I know a lot of people prefer using Web-shooters or melted glue or buy the cobwebs from the halloween stores - but i've found no greater satisfaction than my own Spider-webs that I create from a simple Cotton stuffed pillow. Call me crazy but I took two blocks of wood and hammered in a dozen nails into each of them to create Nail Combs, and i purchased a simple cotton pillow at walmart and opened up the inside and began stretching out the cotton with my makeshift Nail combs. After it thins out enough, I take a little black spray paint to them to give them a gray color and stretch them out even thinner. I've wrapped bodies up in them to be victims of a "giant spider", I've strewn it all around the walls and props inside, hanging from the ceiling, etc. And I've got to tell you - i get a hellova lot more web out of those cotton pillows than i ever do from the pre-made bags of spider web when it comes down to the bang for your buck. Try it out! Pictures soon!


----------



## Copchick (Apr 10, 2012)

Great idea! Yes, pictures please.


----------



## RoxyBlue (Oct 6, 2008)

It's like carding sheep's wool, only with a pillow


----------



## corey872 (Jan 10, 2010)

Neat idea, though I'm wondering - are these really 'cotton'? Cotton generally isn't terribly 'stretchy' ... pull on a cotton ball and see what I mean. A lot of pillows have a polyester 'fiberfill' stuffing, which would be similar, if not the exact same, as the Halloween cobwebs. You might even find a large bag of fiberfill in the crafts section for cheaper than you could buy a pillow.

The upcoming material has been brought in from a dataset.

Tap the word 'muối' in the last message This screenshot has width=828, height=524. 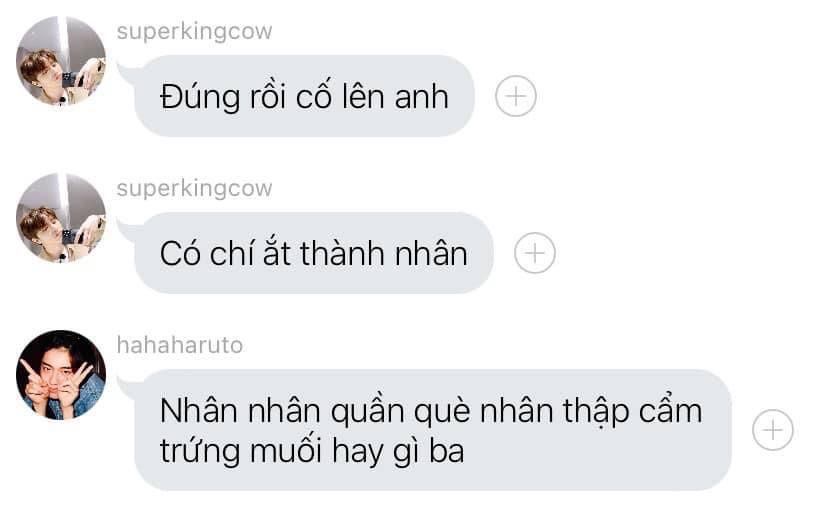pos(285,452)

Either way, I think you're on to something here...pound for pound, or web for web, it's probably much better to buy a pillow, or generic stuffing bag worth of web vs the small bags which show up around October.


----------



## DandyBrit (May 23, 2013)

I like to change my pillows regularly (I'm a bit obsessive about this) so i save the old ones just for stuff like this


----------



## spinwitch (Jun 14, 2009)

We use a *lot* of webbing--I'll have to try this. I even have a wool picker that I could try (no--not wool cards. A swinging cradle thing with lots of long curved nails. I go medieval on my wool


----------